» Data in this exercise:
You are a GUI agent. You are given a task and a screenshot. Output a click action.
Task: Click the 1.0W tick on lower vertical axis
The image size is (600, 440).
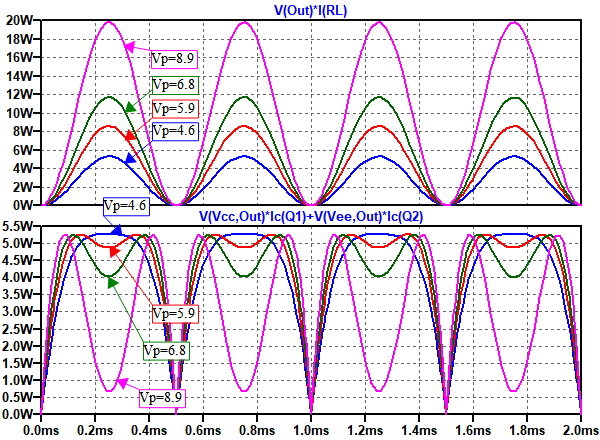[x=19, y=380]
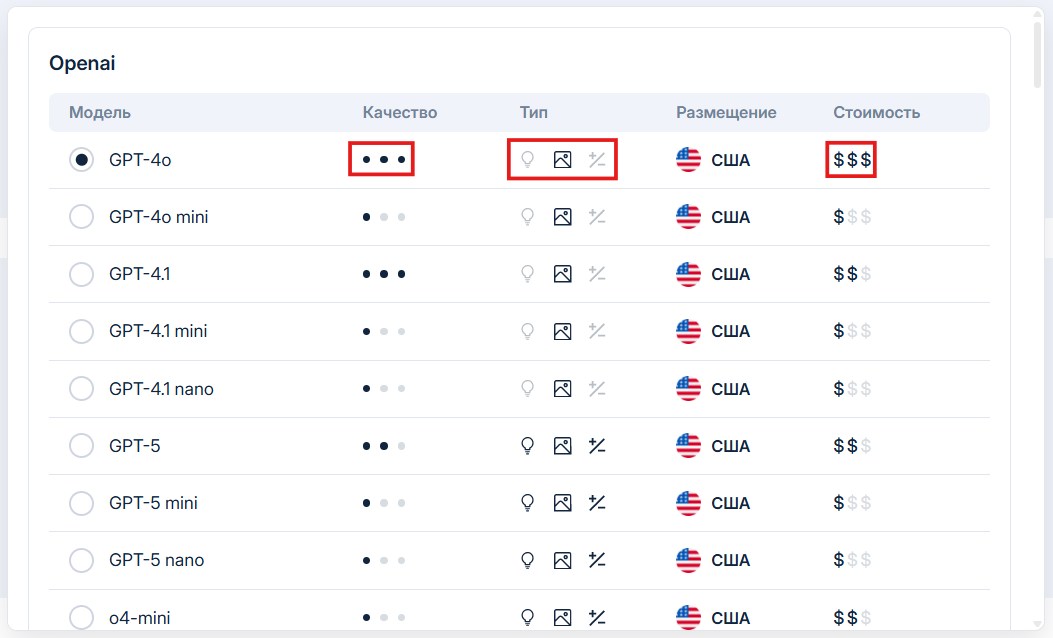Viewport: 1053px width, 638px height.
Task: Click the image icon in GPT-5 nano row
Action: pos(562,560)
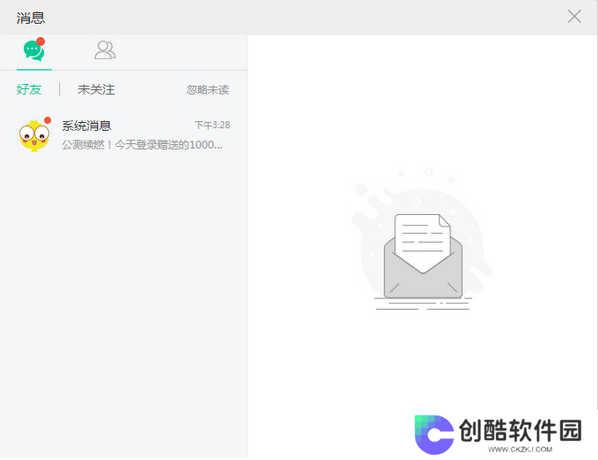
Task: Click the empty inbox envelope illustration
Action: [x=422, y=240]
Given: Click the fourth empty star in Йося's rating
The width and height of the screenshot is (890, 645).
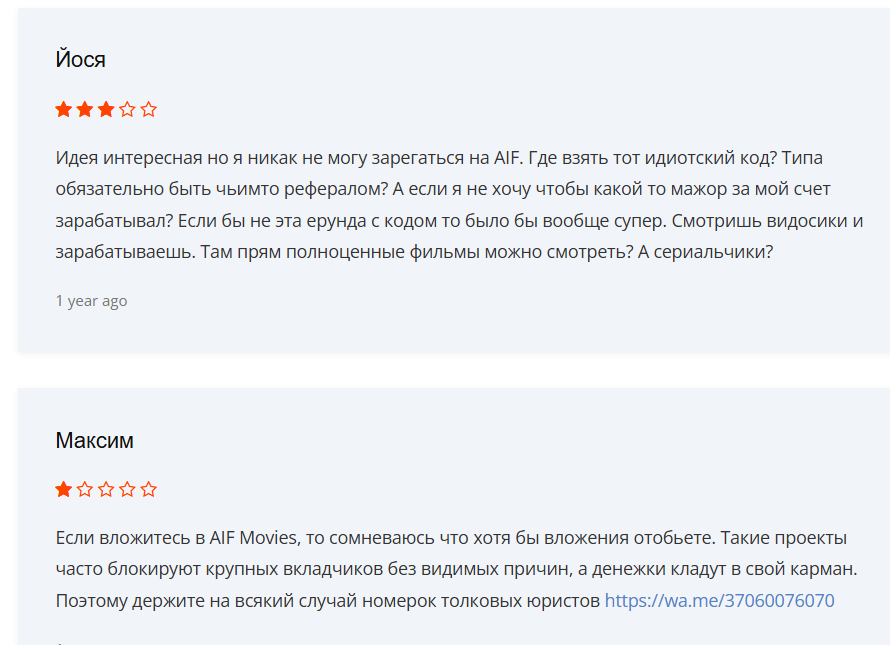Looking at the screenshot, I should (127, 109).
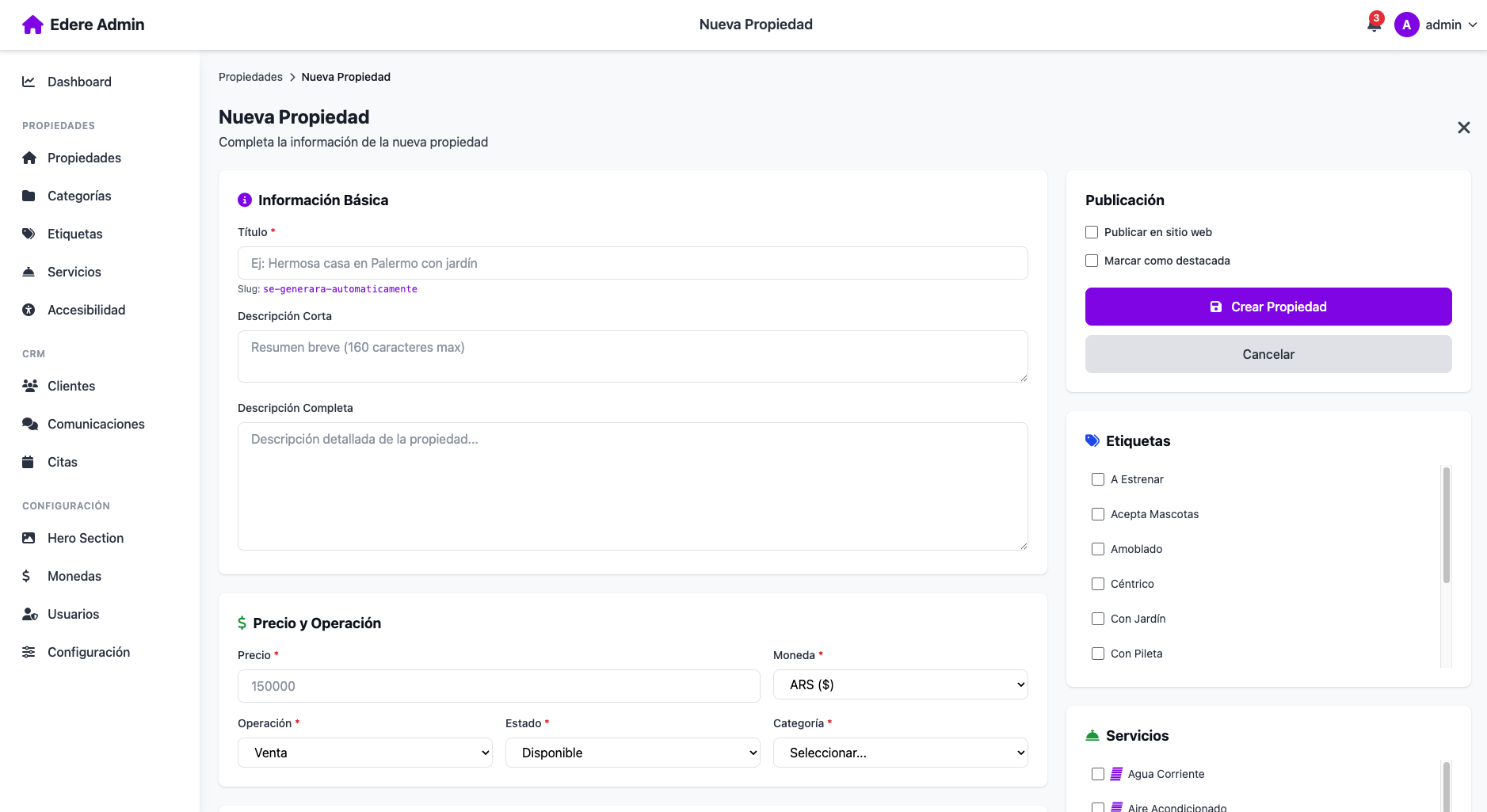Click the Monedas dollar sign icon
Screen dimensions: 1487x812
(27, 576)
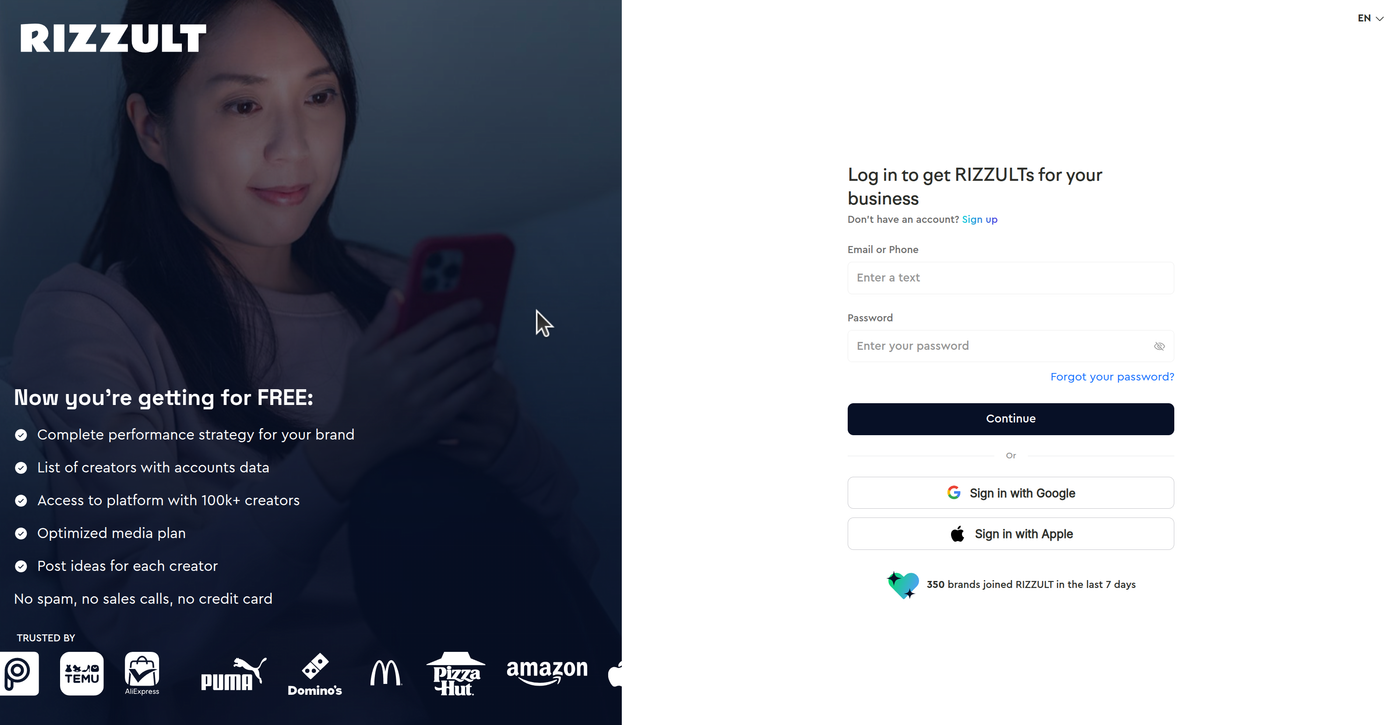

» Description of the task: Repeat the data word for word; drop the pictures.

» Answer for the task:
You are a GUI agent. You are given a task and a screenshot. Output a click action.
Task: Click the 1.0W tick on lower vertical axis
The image size is (600, 440).
[x=19, y=380]
Viewport: 1053px width, 638px height.
Task: Click the image icon in GPT-5 nano row
Action: pos(562,560)
Task: Click the empty inbox envelope illustration
Action: [x=422, y=240]
Given: Click the fourth empty star in Йося's rating
The width and height of the screenshot is (890, 645).
Looking at the screenshot, I should (127, 109).
Click the Monedas dollar sign icon
Screen dimensions: 1487x812
(27, 576)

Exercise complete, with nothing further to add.